For nearly two-and-a-half hours the group dined on steak and salmon and traded insights on how digital

Technology was driving change. The conversation was relentlessly high-minded -- like a "graduate seminar on the new economy," one participant later said. It never stooped to such grubby particulars as campaigns, fund-raising, or legislation.

Yet a few weeks later the session yielded a tangible political benefit for the Clinton administration when, at Gore's request, Doerr brought 200 high-tech executives to a White House ceremony to endorse the president's call for national educational standards. And three years from now it's likely to produce even richer rewards for Gore, as he launches his own campaign to move into the Oval Office.

The budding alliance between Gore and Doerr and his colleagues marks a milestone in the emergence of a new kind of political machine -- or more aptly, a new political Net. After reshaping the face of the computer industry over the past 15 years, Doerr now aims to launch an assault on politics with the same intensity -- and the same logic -- he's applied to business. Together with a coalition of high-tech leaders, he has founded a new organization called the Technology Network. Its mission: to apply the principles of flexibility, decentralization, and innovation now remaking the business world to education, government, and almost any of the nation's pressing social problems. Its business model: assemble a broad-gauge network of Web-savvy business leaders from all parts of the political spectrum who share a general dissatisfaction with the current entrenched approach to governmental problem solving. Its strategy: turn information technology loose, first to open up and then to rewire the system.
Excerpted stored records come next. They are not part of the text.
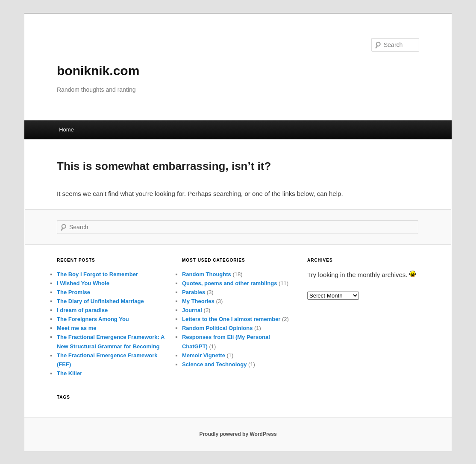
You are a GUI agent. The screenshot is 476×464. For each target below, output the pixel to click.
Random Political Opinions (217, 328)
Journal (192, 310)
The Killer (69, 373)
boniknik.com (98, 70)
"We are creating something that's a new political form," Doerr says. "It's not a PAC. It's not a trade association. It doesn't represent a particular industry group. There's already plenty of those around. What it will be is a network of individuals and enterprises who are concerned about education and making the new economy go.''

Gore's solicitude -- the vice president has met with the group virtually every month this year -- testifies to Washington's belief that this alliance could become a significant source of endorsements, ideas, and money by the year 2000. In political circles, business -- especially high-tech business -- is now as hot as Hollywood has always been. And Doerr's group is not just wealthy and well-connected. Its thinking about work, change, and organization is in the sweet spot of the moment: it seems to have an answer to where technology is taking society.
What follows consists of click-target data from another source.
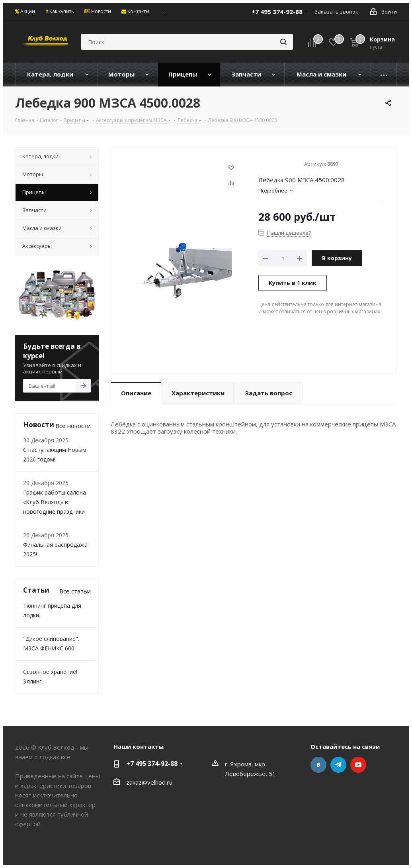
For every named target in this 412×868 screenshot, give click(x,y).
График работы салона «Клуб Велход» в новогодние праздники (55, 502)
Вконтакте (318, 765)
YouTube (358, 765)
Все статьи (75, 591)
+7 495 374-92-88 (277, 12)
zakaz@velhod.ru (149, 782)
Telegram (338, 765)
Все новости (73, 426)
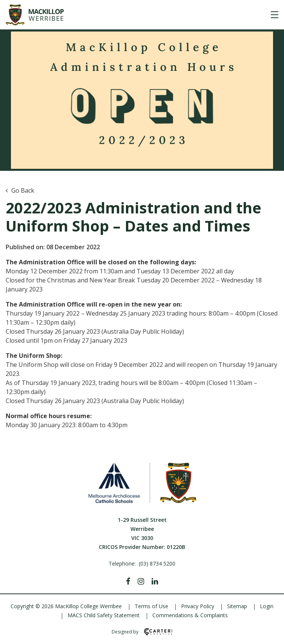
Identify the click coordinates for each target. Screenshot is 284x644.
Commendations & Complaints (190, 615)
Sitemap (237, 606)
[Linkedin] (155, 581)
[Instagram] (141, 581)
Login (267, 606)
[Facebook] (128, 581)
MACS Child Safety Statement (103, 615)
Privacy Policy (198, 606)
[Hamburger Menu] (275, 15)
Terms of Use (151, 606)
In practice, however, politics is a demanding sport that is rarely hospitable to amateurs -- however successful they are in their own pursuits. To build the kind of sustained influence that Doerr envisions, the Technology Network will first have to reduce its intriguing insights into a tangible agenda and then advance those ideas with a level of perseverance, pragmatism, and unity of purpose that even some of its own participants aren't sure it can muster. And like most startups, this high-tech political hybrid already has its share of skeptics and naysayers, party regulars on both sides who are lining up to capsize Doerr's boat before the vessel can even get launched.